All this got me thinking about whats the best way to approach this. I know many people are fond of frequency lists but these can turn into massive decks with large import times, as well as harbouring the pain of having words you’ve seen before get tokenized in different ways effectively bogging you down with duplications.

As a result I’ve made and published some Skritter decks based on these thoughts for me to trial out with different shows and media forms some of my ideas.

Shows/Videos im sharing include skritters most recent Tangyuan video, Netflix’s ‘The Lengend of the White Snake’, and Youkus Falling Into Your Smile 你微笑时很美.

Falling into your smile:
Analysis (full show) Skritter - Learn to Write Chinese and Japanese Characters
Frequency (full show, first 2k) Skritter - Learn to Write Chinese and Japanese Characters

The Legend of the White Snake:
Analysis (full show) (link limit on post, will put in comments)

Tuanyuan:
Analysis (link limit on post, will put in comments)

Ive also been creating private lists where I pull in full shows or creators Uploads from youtube like the above falling into your smile. Wondering if it might be better to do it per episode? Or to take the analysis file/freq list after and categorize it into themes? I’ve found this SUPER helpful for when I’ve wanted to get into a specific topic. For example, I found one creator who had made a couple hundred videos on baking so I made an analysis deck for that and the focused approach has really helped. However for shorter videos this doesnt really make since since the transcript is often quite short so a frequency/analysis list thats automated might rank words that arent as important to the theme as higher since the occurence of each word in the transcript will be low.

Any ideas welcome on this, how do you like your skritter decks? What do you find motivational? What are the limitations of this approach? Biggest limitation im finding is frequency lists end up being way too big (FFYS list was over 50 sections long in original output) and lots of words using my current analysis packages end up being incorrectly tokenized and need manual attention.
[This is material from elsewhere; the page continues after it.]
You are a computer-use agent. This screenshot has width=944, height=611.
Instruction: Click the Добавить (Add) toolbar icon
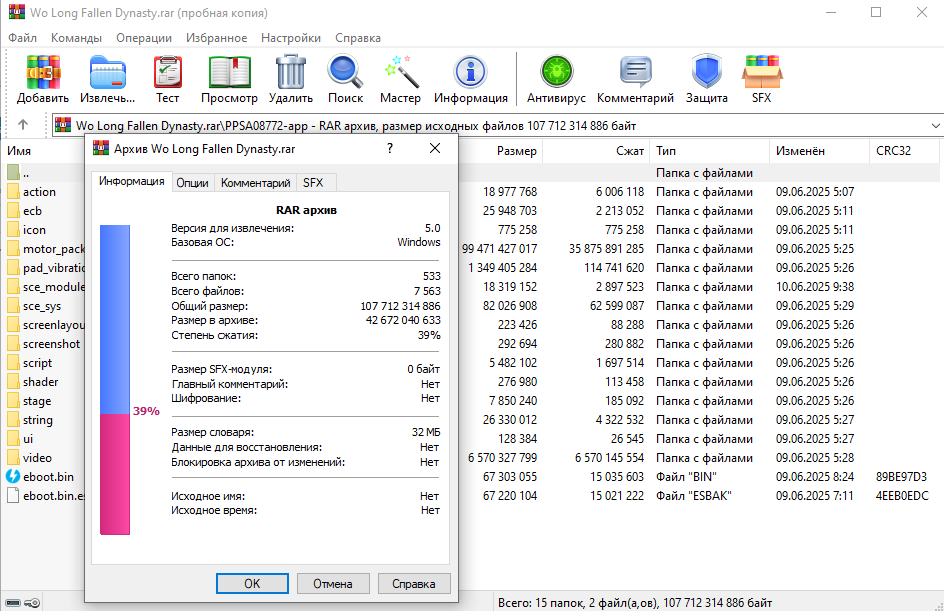(x=43, y=73)
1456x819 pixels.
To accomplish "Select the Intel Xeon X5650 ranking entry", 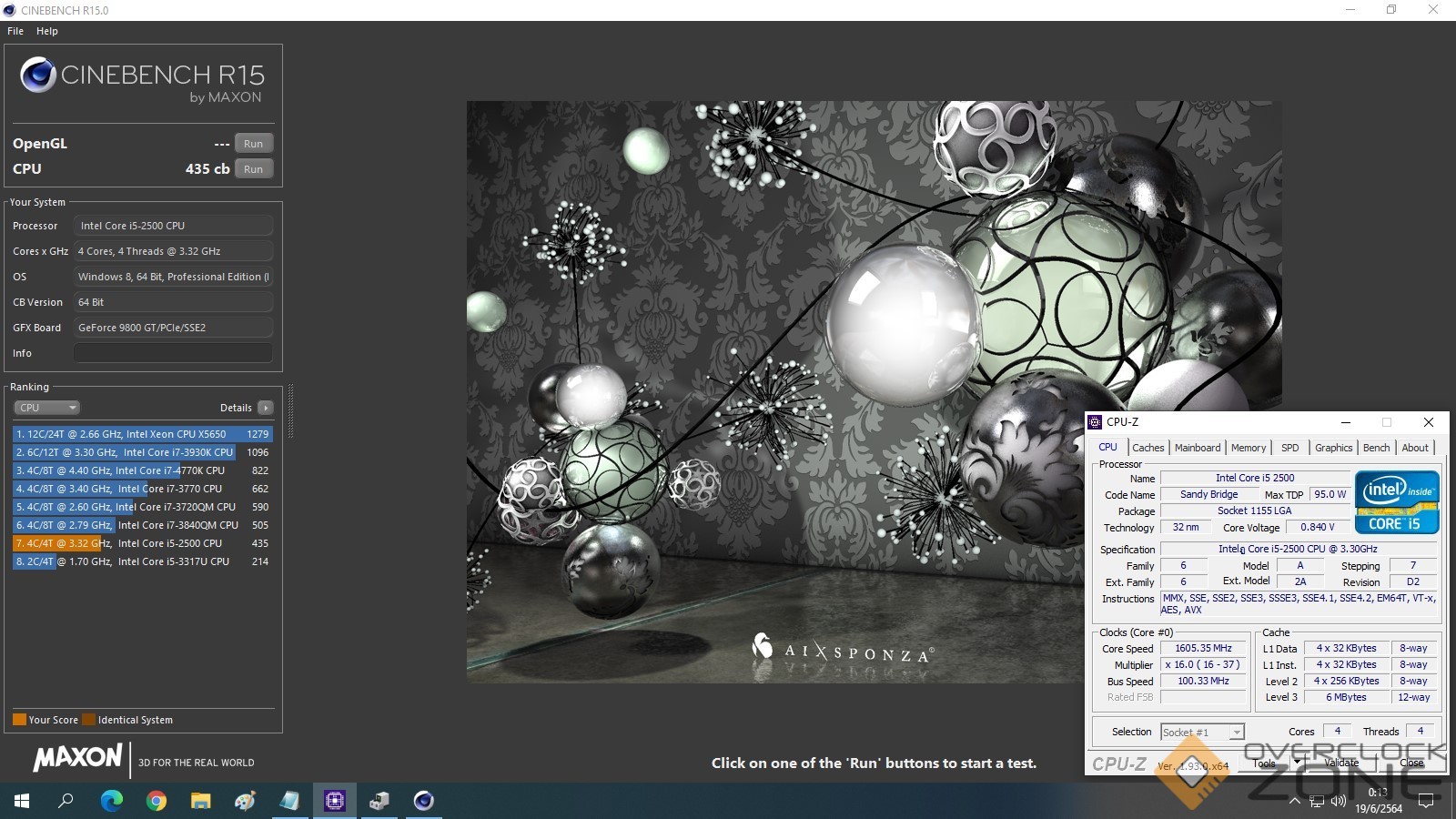I will [x=142, y=434].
laiman · December 21, 2021, 2:45am

Links from post above that didnt make it

The Legend of the White Snake: Skritter - Learn to Write Chinese and Japanese Characters
TangYuan： Skritter - Learn to Write Chinese and Japanese Characters

Therebackagain · December 21, 2021, 6:21pm

Thanks so much for this!

The other problem is that Skritter’s browse function is really terrible - you have to scroll forever and if you stop to check something out, it takes you right back to the beginning of the browse list and you have to start going down the list all over again.

So unless someone knows the exact name of your very helpful lists, no one will ever find them.
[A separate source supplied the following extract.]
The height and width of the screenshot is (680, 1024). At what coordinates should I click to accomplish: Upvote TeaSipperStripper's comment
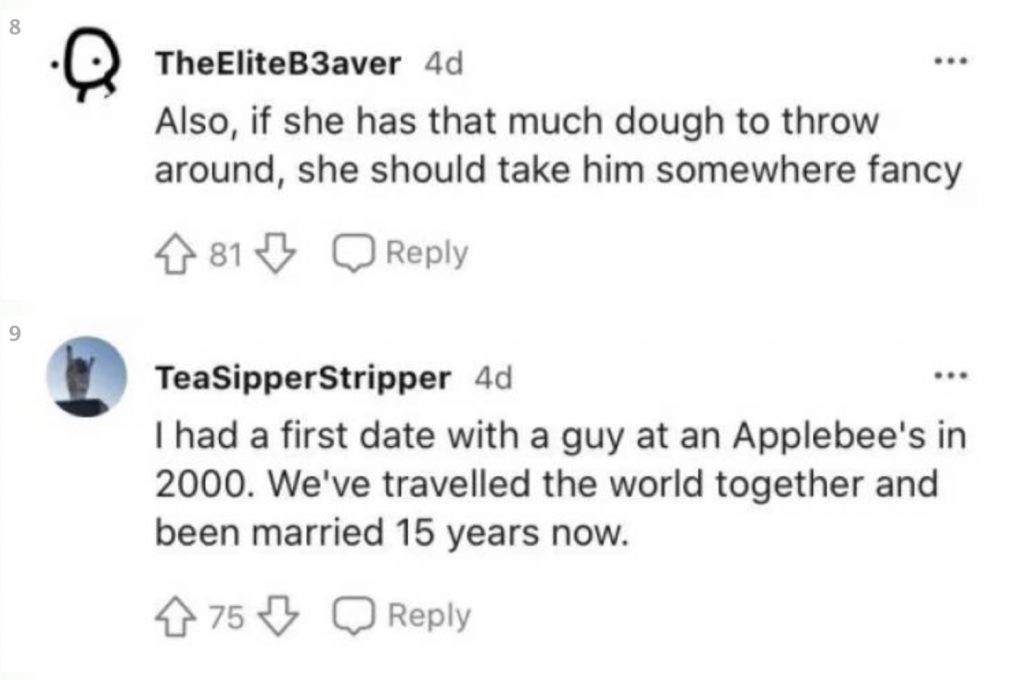(x=176, y=617)
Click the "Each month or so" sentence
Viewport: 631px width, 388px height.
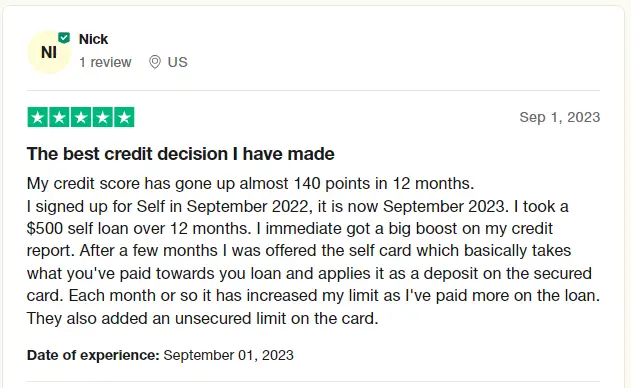pyautogui.click(x=334, y=296)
laiman · December 22, 2021, 10:05am

Ah yeah the browse can be frustrating at the best of times, would be great to see some improvements there. For now I’ve just been sharing with friends when we decide to tackle a series together and waiting unttil we get a week or so in for feedback there. Just curious to see if anyone has any thoughts while I develop this tool (hoping to release as open source once it gets to a point where im happy to open up my terrible code to the world as more content benefits everyone)